岐阜県と岐阜市は1日、県内31市町などで新たに280人の新型コロナウイルス感染と、入院していた中津川市の90代男性の死亡を確認したと発表した。新規感染者数は前週金曜日(24日)の約1・8倍で、前の週の同じ曜日を5日連続で上回った。感染者は累計10万7994人、死者は計347人となった。

 オミクロン株派生型「BA・5」の感染者は新たに7人が確認され、計9人となった。市中感染したとみられる陽性者もいた。BA・5は、現在の主流とされるBA・2と比べて感染力が強い可能性がある。県の担当者は「県内ではまだBA・5の比率は高くないが、留意すべき事項」と懸念を示した。

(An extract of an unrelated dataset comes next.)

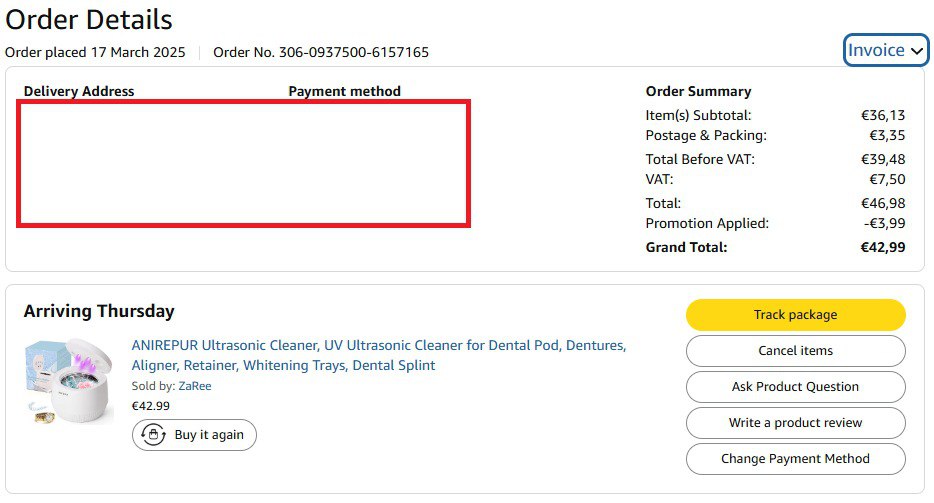Screen dimensions: 934x503
Task: Click the Order Summary heading
Action: tap(698, 91)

 新たに公表したクラスター(感染者集団)は4件。各務原市の幼稚園では園児や家族ら計51人、恵那市の小学校では児童24人ら計39人、揖斐郡池田町の小学校でも児童22人ら計37人の感染が分かった。岐阜市の高齢者福祉施設では計6人が陽性となった。

 直近1週間の新規感染者数の平均は236・86人、人口10万人当たりでは83・79人。30日時点の病床使用率は9・3%で、宿泊療養施設の入所者は239人、自宅療養者は1272人となっている。